▶ GOAL:
Reproduce the data from the line that contains "Task: Click the word Hormonal in the title" through the line that contains "coord(445,752)", both included, leaving every request unchanged. Rescale the coordinates in each answer by multiplying them by 1.05 and rounding to whole numbers, with halves rounded up.

___ DATA PROVIDED

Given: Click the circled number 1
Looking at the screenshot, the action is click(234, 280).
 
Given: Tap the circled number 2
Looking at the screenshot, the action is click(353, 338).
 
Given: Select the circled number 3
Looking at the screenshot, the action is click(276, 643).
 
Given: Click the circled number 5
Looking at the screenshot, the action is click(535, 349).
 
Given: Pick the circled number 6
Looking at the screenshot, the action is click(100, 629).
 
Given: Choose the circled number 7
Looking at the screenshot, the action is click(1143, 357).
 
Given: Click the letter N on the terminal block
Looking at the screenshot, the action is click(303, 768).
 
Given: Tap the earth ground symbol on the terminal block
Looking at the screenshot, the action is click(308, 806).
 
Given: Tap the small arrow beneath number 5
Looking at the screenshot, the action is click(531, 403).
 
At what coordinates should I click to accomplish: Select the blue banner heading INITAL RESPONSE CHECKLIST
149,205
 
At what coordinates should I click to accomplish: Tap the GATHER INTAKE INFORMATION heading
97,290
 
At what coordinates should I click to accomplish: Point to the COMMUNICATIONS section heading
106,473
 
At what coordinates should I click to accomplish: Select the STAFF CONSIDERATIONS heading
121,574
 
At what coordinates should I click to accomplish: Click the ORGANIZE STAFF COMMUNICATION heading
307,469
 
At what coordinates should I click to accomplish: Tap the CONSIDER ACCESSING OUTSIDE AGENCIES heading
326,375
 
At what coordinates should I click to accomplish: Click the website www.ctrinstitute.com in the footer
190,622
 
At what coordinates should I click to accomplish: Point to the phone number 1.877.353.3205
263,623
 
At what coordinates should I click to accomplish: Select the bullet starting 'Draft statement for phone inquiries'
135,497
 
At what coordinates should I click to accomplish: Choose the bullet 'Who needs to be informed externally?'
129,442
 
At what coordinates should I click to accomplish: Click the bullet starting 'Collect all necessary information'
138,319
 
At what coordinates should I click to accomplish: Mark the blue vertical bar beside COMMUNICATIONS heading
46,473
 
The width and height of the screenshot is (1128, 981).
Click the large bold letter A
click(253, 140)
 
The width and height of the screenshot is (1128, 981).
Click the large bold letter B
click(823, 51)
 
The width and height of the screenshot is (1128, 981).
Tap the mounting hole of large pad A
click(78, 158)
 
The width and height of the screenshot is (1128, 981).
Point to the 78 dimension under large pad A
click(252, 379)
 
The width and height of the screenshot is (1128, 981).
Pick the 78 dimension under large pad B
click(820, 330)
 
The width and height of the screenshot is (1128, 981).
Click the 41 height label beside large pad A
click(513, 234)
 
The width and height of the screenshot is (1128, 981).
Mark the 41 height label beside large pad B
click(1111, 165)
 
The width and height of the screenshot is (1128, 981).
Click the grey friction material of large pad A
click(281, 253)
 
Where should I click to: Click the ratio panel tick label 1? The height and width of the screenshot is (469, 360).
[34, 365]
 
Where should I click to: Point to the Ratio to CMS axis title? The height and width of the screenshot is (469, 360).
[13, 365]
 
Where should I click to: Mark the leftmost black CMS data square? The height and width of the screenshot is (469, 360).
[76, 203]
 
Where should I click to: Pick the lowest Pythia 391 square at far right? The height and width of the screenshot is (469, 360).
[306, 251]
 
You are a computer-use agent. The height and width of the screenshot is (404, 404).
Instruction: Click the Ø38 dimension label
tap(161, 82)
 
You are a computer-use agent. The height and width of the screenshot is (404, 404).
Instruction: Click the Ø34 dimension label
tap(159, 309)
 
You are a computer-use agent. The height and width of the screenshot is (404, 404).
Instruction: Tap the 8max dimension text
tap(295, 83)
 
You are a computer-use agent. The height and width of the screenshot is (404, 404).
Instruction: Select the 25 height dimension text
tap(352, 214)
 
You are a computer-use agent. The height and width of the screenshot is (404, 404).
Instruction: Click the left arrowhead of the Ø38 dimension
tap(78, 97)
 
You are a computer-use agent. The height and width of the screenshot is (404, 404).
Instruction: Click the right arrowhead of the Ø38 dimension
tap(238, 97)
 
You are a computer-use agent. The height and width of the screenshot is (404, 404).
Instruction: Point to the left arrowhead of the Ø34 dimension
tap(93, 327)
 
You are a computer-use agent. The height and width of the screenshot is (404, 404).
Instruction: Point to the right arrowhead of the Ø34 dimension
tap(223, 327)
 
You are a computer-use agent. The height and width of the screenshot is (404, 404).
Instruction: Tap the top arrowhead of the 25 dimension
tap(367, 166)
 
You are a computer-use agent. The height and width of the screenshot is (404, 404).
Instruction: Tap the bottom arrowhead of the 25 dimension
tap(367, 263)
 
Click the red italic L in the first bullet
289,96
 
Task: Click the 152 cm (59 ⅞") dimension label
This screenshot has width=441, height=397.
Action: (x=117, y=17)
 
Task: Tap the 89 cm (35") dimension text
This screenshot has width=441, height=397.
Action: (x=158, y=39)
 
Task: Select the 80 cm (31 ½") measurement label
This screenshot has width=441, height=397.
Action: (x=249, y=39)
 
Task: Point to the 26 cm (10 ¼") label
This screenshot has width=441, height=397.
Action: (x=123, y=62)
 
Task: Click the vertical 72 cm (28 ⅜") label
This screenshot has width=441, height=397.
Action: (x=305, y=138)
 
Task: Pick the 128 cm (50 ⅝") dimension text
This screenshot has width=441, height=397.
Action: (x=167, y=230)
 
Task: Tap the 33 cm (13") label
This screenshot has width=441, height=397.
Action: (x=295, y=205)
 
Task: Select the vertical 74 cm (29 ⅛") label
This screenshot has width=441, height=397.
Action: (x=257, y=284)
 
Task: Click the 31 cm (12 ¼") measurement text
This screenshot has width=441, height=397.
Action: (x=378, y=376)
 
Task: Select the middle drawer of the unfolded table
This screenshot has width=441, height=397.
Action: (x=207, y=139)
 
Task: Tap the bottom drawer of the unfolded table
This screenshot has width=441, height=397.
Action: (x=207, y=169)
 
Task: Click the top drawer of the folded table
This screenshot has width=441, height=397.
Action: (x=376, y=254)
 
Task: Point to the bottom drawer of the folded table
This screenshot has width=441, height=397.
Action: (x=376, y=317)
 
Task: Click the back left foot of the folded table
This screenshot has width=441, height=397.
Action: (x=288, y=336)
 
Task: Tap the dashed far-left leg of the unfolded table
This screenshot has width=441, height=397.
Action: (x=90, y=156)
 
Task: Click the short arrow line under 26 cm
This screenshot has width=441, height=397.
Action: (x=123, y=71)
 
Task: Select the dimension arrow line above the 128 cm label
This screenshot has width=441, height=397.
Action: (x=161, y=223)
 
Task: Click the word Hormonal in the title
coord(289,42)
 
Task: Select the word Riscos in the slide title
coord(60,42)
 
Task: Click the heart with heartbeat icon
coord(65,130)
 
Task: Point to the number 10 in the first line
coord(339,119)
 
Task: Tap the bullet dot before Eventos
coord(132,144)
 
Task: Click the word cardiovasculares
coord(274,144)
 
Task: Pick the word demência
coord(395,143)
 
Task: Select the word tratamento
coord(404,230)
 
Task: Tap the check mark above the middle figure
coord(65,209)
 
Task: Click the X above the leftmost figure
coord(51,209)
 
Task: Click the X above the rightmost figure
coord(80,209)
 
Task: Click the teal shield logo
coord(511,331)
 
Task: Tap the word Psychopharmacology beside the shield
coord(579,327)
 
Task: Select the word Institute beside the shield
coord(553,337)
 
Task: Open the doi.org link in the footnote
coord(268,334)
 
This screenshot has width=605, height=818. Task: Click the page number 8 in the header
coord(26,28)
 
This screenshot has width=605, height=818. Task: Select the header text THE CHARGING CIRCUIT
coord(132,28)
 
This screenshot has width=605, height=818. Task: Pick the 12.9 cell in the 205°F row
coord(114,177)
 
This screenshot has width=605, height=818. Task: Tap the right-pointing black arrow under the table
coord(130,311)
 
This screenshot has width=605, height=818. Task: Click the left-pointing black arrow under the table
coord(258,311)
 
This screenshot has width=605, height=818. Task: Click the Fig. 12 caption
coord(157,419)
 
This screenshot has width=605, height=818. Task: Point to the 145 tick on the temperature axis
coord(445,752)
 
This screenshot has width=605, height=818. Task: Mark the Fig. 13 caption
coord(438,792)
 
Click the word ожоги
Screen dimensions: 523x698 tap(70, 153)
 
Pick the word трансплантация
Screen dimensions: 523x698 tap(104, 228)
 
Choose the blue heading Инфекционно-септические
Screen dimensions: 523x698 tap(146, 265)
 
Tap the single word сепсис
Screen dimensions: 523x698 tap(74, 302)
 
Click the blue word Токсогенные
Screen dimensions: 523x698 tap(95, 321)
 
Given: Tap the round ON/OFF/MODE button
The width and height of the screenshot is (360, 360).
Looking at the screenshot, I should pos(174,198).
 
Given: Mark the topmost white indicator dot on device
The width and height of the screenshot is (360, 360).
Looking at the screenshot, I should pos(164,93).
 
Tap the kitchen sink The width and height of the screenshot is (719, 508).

______

▶ ANSWER FOR THIS EXERCISE:
Task: Click the word Hormonal in the title
coord(303,44)
 
Task: Select the word Riscos in the slide title
coord(63,44)
 
Task: Click the heart with heartbeat icon
coord(68,137)
 
Task: Point to the number 10 in the first line
coord(356,125)
 
Task: Tap the bullet dot before Eventos
coord(139,151)
 
Task: Click the word cardiovasculares
coord(288,151)
 
Task: Pick the word demência
coord(415,150)
 
Task: Select the word tratamento
coord(424,242)
 
Task: Tap the check mark above the middle figure
coord(68,219)
 
Task: Click the X above the leftmost figure
coord(54,219)
 
Task: Click the X above the rightmost figure
coord(84,219)
 
Task: Click the teal shield logo
coord(537,348)
 
Task: Tap the word Psychopharmacology beside the shield
coord(608,343)
 
Task: Select the word Institute beside the shield
coord(581,354)
 
Task: Open the doi.org link in the footnote
coord(281,351)
 
This screenshot has width=605, height=818. Task: Click the page number 8 in the header
coord(27,29)
 
This screenshot has width=605, height=818. Task: Select the header text THE CHARGING CIRCUIT
coord(139,29)
 
This screenshot has width=605, height=818. Task: Pick the 12.9 cell in the 205°F row
coord(120,186)
 
This screenshot has width=605, height=818. Task: Tap the right-pointing black arrow under the table
coord(137,327)
 
This screenshot has width=605, height=818. Task: Click the left-pointing black arrow under the table
coord(271,327)
 
This screenshot has width=605, height=818. Task: Click the Fig. 12 caption
coord(165,440)
 
This screenshot has width=605, height=818. Task: Point to the 145 tick on the temperature axis
coord(467,790)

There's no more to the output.